How the Supreme Court Helped Secure Religious Liberty This WeekBy Travis Weber
Travis Weber is Director, Center for Religious Liberty at Family Research Council. This article appeared on FaithStreet.com, May 9, 2014.
Earlier this week, in Town of Greece v. Galloway, the Supreme Court issued a 5-4 decision holding that a legislative prayer practice permitting local ministers to offer prayers (un-edited by the government) before a local assembly did not violate the Establishment Clause. This is a major win for religious liberty, and for the free expression of religion in public spaces. Numerous commentators have somehow missed the fact that this benefits those of all faiths.
In Galloway, the majority held that prayer practices open to all faiths are consistent with the Court's jurisprudence and the long history of legislative prayer in the United States. The alternative - mandating nonsectarian prayers before government bodies - would require the government to select the "appropriate" level of religion. This result would be self-evidently disastrous, and, as the Court ultimately held, incompatible with constitutional precedent.
The common sense of the majority's ruling is best illustrated by contrasting it with the view of the dissenting justices, who believe the Town of Greece violated the "norm of religious equality" conferred by the First Amendment by (1) not offering sufficiently nonsectarian prayers, and (2) not doing enough to ensure diverse prayers of various faiths were presented at town meetings. Ironically, the ideas advanced by the dissent have the unfortunate result of actively involving government in decision-making regarding religion - the very thing the Establishment Clause was intended to prevent.
First, making local governments the judges of what constitutes sufficiently nonsectarian prayer would require them to take active steps to censor anything "too religious." But if a town is drafting a "nonsectarian" prayer, who decides what is sufficiently nonsectarian? Who decides what words are included, and what phrases are used? Such a scenario provides the government with obvious opportunity for abuse and unnecessary interference with religion. Thankfully, the majority recognized this when it stated, "[t]o hold that invocations must be nonsectarian would force the legislatures . . . to act as supervisors and censors of religious speech, a rule that would involve government in religious matters to a far greater degree."

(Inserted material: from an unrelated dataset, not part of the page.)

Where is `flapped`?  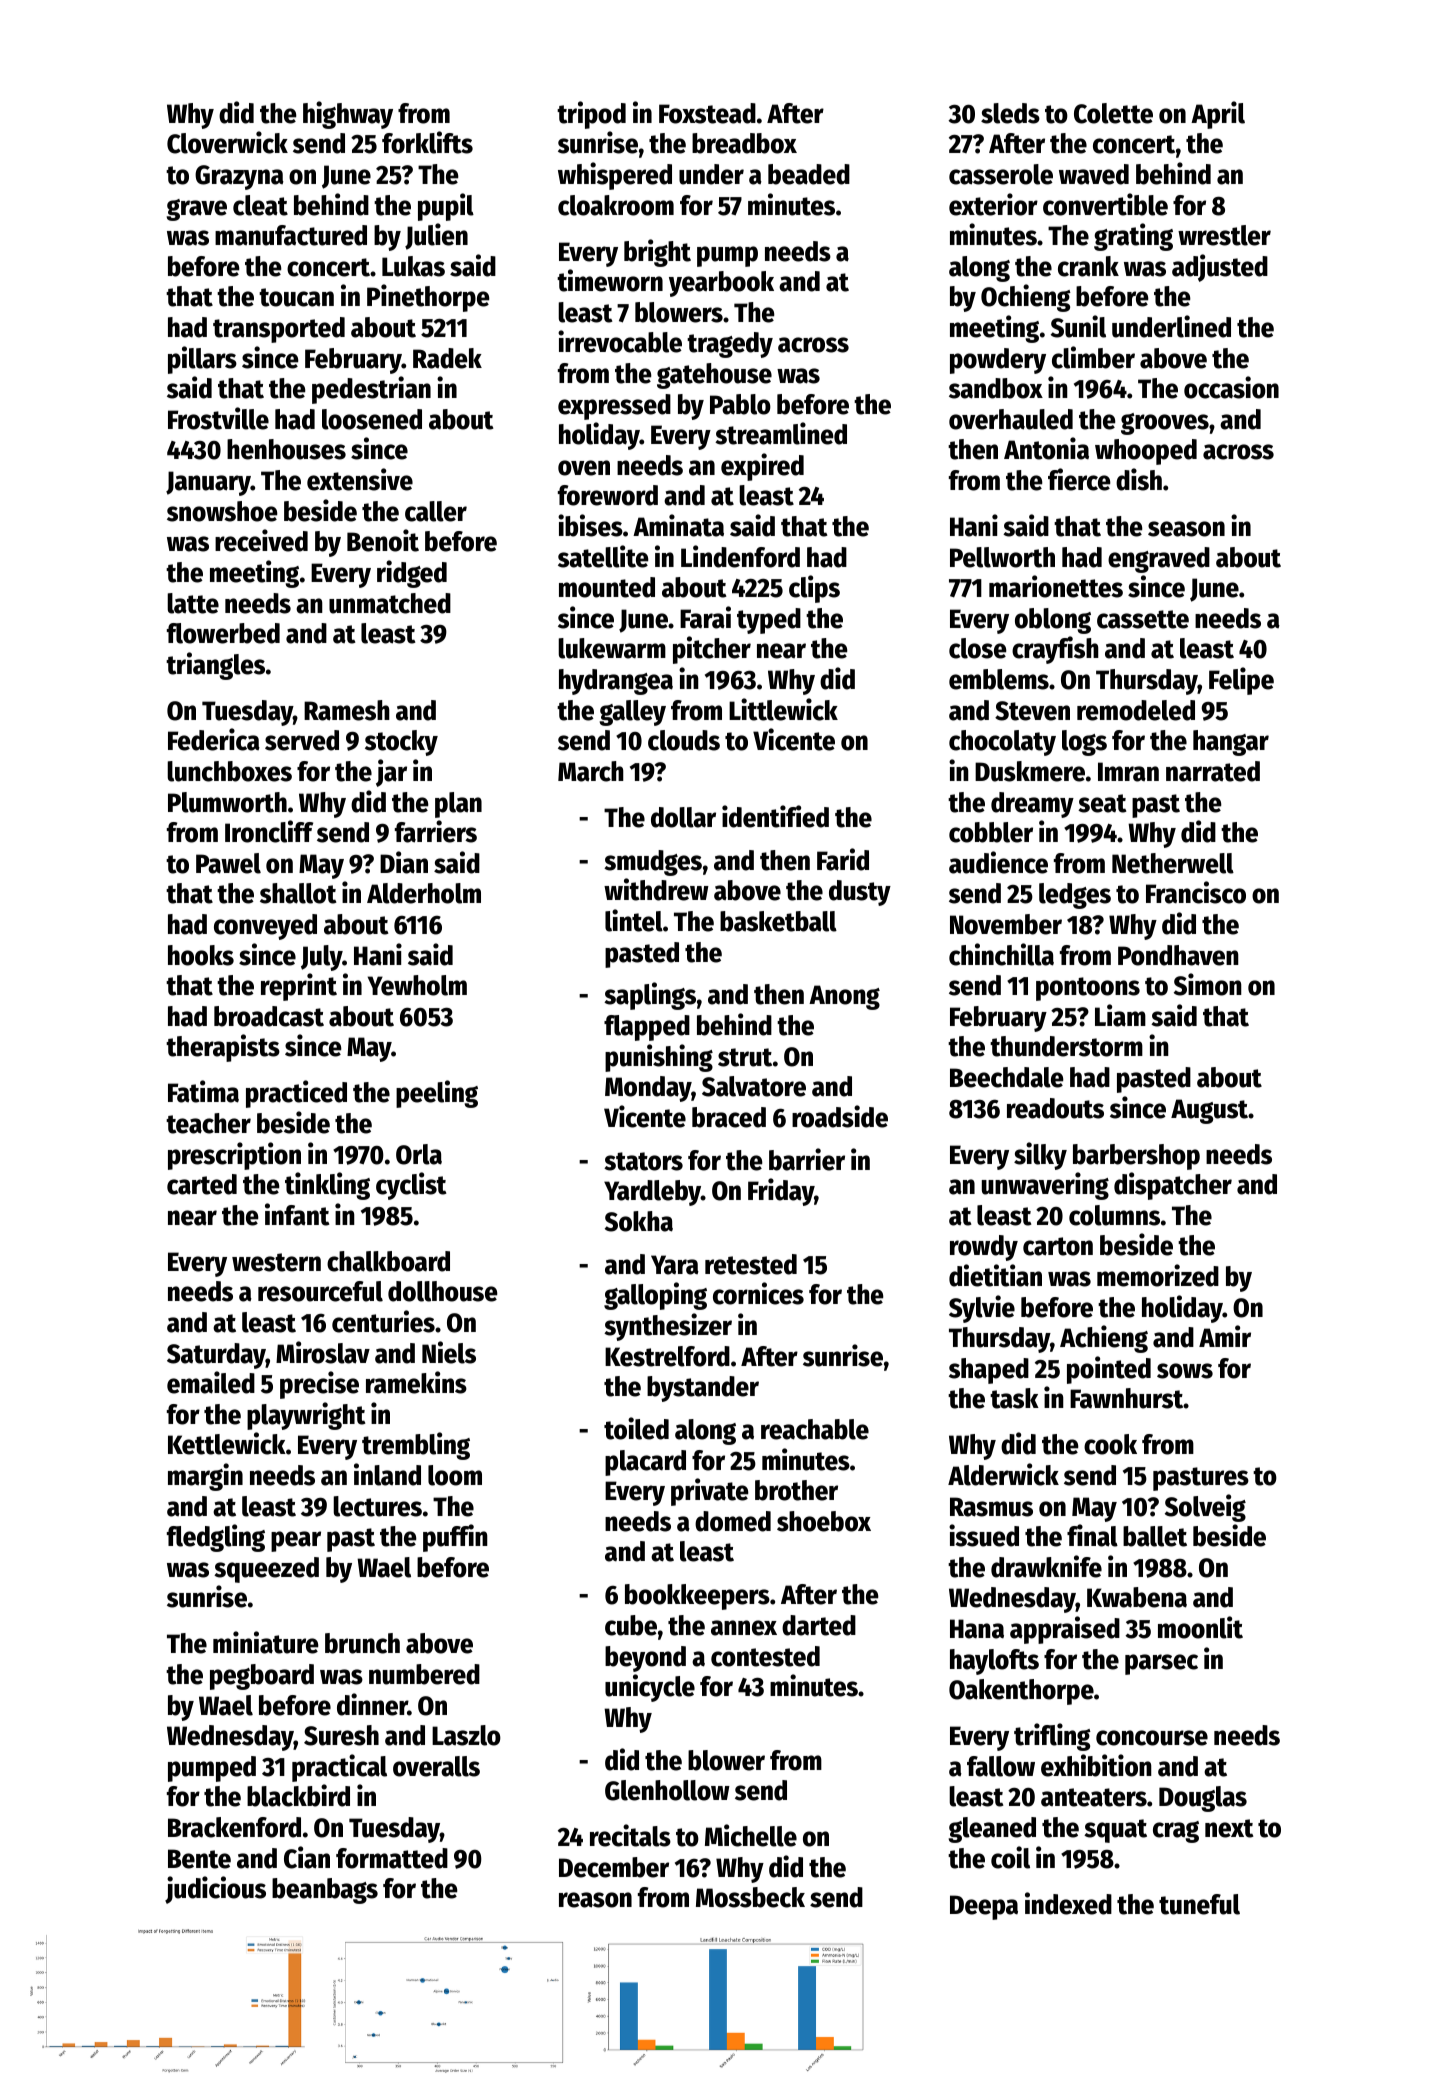
flapped is located at coordinates (647, 1028).
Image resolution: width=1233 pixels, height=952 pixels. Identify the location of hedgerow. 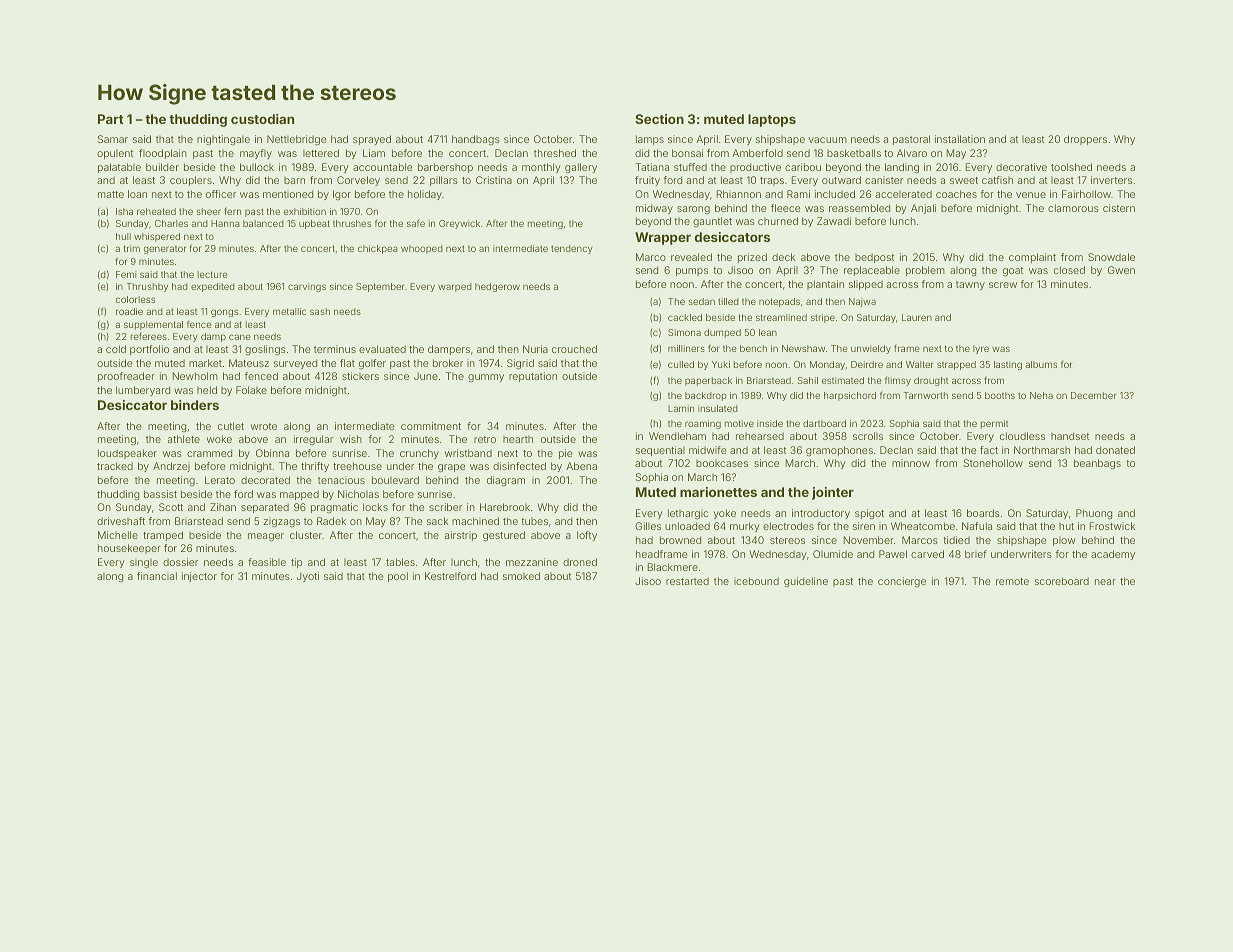
(497, 287).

Second, turning government into a "religious diversity enforcer" would actively involve government in making a variety of decisions about how diversity and inclusion are to be achieved. Who decides what steps are needed when mandating more religious inclusivity? What methods are used? Should a town conduct a search within a 50-mile radius for ministers of different faiths? Is a phone call notifying those ministers sufficient? Or should they be more actively solicited? How many different faiths are required - four or five? Or more? Should ministers be invited in accordance with the percentage of the local population adhering to that religion? It is obvious that such questions are not only ridiculous, but involve the government in religious decision-making and all the opportunity for abuse such involvement entails.
In either scenario, the Galloway dissenters promote active government involvement in religious decision-making, leading to interference with religion, the very things they claim to be against. Justice Kagan's solution would not obviate the problem of the government "align[ing] itself with, and plac[ing] its imprimatur on, a particular religious creed," but would instead involve the government in increasing levels of religious decision-making.
Despite the majority's clear holding and the clear reasons for it, some are still confused. Katherine Stewart, writing in the New York Times, appears to believe that Galloway ushers in a modern version of the Crusades, claiming (erroneously) that "[i]n theory" the Town of Greece's prayer policy gave "every sect an equal shot," but "[i]n practice, the town government has unquestionably identified itself with what it takes to be the majority religion in the area." Had she checked the factual record of this case, Ms. Stewart would realize that the town - which "at no point excluded or denied an opportunity to a would-be prayer giver" and permitted "minister[s] or layperson[s] of any persuasion" to participate - actually did make the prayer opportunity open to all in practice. Further, the irony of her position, apparently lost on Stewart, is that her concern that government would "unquestionably identif[y] itself" with a religious view is the exact same concern shared by the majority of justices here, who reminded us that "[t]o hold that invocations must be nonsectarian would force the legislatures . . . to act as supervisors and censors of religious speech, a rule that would involve government in religious matters to a far greater degree."
The Galloway Court rightly recognized that requiring government to establish which prayers were or were not "too religious" - all in the name of complying with the Establishment Clause - would have been the ultimate constitutional irony. Thankfully, it rejected that view. It is now time to bring such level-headedness to other areas of Establishment Clause jurisprudence.